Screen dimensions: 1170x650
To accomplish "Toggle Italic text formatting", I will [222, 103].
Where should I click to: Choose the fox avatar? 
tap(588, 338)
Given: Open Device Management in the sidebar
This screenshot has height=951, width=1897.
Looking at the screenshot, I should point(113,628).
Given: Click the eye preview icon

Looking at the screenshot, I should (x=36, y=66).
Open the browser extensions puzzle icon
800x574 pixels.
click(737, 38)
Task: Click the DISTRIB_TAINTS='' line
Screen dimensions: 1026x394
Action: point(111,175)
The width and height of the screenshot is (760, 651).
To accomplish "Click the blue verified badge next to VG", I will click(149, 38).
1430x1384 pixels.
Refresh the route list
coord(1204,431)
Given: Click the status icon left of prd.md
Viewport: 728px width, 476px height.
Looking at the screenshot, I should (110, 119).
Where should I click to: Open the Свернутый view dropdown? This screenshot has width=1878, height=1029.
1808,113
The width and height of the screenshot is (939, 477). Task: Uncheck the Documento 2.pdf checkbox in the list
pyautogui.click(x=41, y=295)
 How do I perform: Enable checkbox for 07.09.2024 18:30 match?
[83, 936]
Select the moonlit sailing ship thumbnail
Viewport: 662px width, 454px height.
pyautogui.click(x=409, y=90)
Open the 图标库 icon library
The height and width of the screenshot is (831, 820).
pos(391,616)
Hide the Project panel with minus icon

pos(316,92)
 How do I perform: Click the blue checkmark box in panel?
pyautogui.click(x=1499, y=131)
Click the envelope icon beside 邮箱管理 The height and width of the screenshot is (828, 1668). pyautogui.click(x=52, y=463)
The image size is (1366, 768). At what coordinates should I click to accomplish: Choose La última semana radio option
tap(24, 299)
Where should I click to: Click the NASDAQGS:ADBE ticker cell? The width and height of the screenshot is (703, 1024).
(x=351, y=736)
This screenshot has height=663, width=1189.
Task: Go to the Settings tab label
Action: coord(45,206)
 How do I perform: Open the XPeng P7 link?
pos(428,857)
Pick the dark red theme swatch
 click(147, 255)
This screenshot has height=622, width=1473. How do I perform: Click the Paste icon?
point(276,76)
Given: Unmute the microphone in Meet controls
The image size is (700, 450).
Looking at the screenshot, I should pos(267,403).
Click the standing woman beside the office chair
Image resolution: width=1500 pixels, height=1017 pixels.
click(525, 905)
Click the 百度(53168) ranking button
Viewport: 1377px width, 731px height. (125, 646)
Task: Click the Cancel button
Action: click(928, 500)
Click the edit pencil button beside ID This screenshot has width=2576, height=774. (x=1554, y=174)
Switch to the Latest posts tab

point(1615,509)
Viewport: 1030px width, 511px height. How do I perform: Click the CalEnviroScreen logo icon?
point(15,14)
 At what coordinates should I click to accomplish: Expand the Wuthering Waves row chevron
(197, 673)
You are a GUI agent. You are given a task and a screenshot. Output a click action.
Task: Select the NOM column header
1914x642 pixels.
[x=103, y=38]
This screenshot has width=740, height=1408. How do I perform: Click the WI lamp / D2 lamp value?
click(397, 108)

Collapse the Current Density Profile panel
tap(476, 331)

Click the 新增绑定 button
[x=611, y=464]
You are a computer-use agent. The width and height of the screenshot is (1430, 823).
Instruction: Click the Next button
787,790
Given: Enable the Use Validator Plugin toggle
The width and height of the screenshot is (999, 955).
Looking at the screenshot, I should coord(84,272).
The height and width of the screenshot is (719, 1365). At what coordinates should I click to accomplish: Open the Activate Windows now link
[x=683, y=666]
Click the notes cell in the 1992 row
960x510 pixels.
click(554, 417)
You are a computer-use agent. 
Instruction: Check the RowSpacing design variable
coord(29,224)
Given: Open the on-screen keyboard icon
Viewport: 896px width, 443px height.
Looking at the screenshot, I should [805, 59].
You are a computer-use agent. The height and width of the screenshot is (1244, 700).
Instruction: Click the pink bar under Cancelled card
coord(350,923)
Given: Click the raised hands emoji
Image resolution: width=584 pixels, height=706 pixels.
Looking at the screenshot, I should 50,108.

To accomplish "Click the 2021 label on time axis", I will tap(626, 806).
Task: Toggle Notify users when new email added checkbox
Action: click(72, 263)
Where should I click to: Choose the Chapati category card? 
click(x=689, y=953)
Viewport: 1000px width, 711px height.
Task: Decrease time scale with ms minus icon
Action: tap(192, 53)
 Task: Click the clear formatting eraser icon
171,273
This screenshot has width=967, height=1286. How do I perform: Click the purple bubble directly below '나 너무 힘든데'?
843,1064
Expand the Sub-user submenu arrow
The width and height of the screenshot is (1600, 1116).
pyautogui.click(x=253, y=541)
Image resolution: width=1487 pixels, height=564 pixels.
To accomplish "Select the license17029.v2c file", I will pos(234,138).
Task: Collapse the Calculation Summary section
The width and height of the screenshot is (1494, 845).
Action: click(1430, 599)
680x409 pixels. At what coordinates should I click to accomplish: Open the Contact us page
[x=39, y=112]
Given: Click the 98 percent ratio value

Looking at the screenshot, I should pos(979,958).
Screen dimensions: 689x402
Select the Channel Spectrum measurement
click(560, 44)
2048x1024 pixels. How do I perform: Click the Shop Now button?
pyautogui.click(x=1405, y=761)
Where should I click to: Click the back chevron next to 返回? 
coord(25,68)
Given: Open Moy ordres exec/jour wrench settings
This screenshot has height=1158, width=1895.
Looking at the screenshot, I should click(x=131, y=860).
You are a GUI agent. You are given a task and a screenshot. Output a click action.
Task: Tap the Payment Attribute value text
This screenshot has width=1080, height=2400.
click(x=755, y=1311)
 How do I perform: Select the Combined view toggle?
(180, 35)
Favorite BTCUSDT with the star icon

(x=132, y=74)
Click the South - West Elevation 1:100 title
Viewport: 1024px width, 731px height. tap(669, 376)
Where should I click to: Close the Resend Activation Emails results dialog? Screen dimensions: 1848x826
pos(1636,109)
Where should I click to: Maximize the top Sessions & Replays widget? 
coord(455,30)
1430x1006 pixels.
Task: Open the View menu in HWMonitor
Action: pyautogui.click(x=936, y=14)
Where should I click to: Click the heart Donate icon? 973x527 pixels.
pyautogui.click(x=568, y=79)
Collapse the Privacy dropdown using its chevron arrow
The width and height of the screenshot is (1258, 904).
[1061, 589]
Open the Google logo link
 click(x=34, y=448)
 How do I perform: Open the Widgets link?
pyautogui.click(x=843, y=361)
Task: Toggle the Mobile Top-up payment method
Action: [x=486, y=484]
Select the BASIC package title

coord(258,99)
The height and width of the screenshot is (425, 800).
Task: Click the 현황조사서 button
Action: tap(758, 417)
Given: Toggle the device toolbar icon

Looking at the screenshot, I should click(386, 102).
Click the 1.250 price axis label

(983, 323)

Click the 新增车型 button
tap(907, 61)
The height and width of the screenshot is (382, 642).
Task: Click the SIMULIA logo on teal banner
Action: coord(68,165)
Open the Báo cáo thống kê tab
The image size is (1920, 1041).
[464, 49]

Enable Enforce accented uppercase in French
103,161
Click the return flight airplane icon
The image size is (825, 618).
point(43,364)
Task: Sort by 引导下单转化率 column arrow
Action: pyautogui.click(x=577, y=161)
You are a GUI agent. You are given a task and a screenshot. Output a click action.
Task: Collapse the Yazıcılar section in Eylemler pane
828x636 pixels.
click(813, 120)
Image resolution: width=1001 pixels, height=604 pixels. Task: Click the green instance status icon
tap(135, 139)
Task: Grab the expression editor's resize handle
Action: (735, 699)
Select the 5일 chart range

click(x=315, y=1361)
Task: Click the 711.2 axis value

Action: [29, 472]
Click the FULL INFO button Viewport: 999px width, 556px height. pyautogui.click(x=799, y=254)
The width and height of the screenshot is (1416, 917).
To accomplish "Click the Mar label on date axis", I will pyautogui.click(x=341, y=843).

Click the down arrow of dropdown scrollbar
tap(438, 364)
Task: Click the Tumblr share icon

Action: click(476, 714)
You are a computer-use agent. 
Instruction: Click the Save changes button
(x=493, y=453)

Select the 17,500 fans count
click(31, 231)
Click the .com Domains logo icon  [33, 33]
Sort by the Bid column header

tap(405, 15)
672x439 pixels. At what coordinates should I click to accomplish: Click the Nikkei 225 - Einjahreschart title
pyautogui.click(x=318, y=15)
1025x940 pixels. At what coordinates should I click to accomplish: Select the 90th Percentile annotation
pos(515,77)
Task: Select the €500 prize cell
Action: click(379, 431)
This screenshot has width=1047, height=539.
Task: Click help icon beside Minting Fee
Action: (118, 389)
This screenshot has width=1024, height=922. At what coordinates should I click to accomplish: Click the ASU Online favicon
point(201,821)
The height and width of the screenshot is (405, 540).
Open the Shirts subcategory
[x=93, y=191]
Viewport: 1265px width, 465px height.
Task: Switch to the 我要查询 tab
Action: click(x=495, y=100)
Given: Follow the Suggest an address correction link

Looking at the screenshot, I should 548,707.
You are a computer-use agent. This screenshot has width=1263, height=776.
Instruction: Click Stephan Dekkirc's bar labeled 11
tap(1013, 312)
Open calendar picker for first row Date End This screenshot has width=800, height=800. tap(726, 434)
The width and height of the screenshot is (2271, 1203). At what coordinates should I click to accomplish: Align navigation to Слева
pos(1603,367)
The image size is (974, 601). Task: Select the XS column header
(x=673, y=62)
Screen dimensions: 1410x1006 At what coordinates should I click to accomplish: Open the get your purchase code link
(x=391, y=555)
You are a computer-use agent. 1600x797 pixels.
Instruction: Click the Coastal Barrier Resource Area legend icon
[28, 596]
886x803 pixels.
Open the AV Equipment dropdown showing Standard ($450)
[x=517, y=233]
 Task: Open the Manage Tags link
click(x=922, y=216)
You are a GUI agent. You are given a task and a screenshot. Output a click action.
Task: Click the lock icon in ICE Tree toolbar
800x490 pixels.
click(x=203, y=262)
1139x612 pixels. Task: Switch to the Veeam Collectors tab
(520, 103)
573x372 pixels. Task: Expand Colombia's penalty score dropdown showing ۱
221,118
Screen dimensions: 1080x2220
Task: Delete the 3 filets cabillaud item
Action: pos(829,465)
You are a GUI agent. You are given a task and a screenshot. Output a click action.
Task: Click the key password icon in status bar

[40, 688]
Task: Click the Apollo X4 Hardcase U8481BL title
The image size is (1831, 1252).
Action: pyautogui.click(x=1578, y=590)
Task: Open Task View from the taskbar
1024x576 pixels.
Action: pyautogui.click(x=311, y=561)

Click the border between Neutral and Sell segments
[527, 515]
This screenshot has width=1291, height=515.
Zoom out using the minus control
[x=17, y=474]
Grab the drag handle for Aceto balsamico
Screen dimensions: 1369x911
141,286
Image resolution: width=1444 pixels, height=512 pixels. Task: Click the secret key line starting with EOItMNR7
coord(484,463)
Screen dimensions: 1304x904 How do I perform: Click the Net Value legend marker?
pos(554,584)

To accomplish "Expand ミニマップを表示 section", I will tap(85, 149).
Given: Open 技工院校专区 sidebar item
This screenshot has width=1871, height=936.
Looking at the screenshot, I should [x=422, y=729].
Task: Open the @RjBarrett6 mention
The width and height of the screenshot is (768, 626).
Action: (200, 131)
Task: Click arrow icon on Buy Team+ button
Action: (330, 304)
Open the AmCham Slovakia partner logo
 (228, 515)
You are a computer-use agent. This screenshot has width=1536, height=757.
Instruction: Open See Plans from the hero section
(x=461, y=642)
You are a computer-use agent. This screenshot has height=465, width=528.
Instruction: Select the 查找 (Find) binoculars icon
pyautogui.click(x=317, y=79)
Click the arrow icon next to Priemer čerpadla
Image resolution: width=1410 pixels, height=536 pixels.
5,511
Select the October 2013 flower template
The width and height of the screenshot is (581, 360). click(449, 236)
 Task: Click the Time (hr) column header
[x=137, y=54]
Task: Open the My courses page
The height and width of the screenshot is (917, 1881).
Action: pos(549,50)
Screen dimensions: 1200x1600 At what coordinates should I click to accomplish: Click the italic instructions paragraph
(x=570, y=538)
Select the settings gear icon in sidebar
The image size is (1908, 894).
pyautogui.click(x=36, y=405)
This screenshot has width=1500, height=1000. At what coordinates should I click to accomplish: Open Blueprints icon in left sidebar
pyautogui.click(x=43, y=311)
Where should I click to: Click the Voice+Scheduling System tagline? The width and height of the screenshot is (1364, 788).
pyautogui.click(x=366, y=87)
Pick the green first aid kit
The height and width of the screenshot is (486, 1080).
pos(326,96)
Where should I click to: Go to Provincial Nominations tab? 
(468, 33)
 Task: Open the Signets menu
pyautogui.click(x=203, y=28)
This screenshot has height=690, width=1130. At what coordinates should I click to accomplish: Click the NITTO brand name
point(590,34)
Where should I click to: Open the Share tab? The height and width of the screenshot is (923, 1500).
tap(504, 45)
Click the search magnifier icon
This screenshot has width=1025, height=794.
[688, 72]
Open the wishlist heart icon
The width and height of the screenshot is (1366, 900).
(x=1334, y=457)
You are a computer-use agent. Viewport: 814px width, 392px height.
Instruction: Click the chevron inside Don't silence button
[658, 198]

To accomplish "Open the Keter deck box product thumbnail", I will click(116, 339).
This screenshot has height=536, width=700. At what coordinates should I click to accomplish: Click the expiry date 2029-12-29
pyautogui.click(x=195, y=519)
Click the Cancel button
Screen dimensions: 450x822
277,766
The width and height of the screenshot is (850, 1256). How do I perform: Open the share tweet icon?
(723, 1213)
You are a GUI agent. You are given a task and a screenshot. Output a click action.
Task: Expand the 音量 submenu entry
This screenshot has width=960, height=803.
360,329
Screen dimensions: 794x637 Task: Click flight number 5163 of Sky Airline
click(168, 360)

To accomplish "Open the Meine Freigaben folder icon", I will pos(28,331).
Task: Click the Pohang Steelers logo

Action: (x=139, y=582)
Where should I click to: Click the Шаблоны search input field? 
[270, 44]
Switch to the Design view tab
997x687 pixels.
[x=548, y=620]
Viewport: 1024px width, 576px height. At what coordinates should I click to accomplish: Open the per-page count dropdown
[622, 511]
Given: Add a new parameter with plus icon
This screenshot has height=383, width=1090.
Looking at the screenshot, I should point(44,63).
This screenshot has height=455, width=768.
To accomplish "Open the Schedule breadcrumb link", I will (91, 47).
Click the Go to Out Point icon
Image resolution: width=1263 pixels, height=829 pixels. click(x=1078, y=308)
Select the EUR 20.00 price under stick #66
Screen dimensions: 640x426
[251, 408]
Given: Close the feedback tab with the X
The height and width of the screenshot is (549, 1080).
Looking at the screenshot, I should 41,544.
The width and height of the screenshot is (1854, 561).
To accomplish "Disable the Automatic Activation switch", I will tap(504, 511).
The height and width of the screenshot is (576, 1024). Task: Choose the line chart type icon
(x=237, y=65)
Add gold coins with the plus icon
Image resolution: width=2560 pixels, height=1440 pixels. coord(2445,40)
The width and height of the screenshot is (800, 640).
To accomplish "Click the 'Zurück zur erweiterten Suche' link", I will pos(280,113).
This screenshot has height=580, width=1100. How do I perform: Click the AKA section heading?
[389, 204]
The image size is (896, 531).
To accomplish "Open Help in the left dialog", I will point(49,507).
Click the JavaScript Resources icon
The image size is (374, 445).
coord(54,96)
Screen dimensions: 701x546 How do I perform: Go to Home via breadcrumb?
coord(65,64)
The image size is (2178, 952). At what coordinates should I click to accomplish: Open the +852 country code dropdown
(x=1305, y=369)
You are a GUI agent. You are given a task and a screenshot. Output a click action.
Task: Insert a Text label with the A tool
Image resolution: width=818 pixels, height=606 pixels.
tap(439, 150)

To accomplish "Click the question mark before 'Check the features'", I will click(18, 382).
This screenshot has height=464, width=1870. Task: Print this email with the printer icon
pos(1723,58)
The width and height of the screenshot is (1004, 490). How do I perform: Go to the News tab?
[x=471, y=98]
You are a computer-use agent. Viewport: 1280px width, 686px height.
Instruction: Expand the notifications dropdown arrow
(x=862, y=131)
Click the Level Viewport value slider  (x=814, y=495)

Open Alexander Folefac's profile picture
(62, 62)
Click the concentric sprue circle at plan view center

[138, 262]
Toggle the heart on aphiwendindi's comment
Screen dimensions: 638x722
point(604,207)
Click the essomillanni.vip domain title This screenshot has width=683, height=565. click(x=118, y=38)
───
◆ **REQUIREMENT**
In your answer, include only the lines above starting at the line that holds "The width and height of the screenshot is (1494, 845)." and ending at the line that holds "Task: Tap the Payment Attribute value text", copied exactly.

◆ **EXERCISE RESULT**
The width and height of the screenshot is (1494, 845).
Action: click(1430, 599)
680x409 pixels. At what coordinates should I click to accomplish: Open the Contact us page
[x=39, y=112]
Given: Click the 98 percent ratio value

Looking at the screenshot, I should pos(979,958).
Screen dimensions: 689x402
Select the Channel Spectrum measurement
click(560, 44)
2048x1024 pixels. How do I perform: Click the Shop Now button?
pyautogui.click(x=1405, y=761)
Where should I click to: Click the back chevron next to 返回? 
coord(25,68)
Given: Open Moy ordres exec/jour wrench settings
This screenshot has height=1158, width=1895.
Looking at the screenshot, I should click(x=131, y=860).
You are a GUI agent. You are given a task and a screenshot. Output a click action.
Task: Tap the Payment Attribute value text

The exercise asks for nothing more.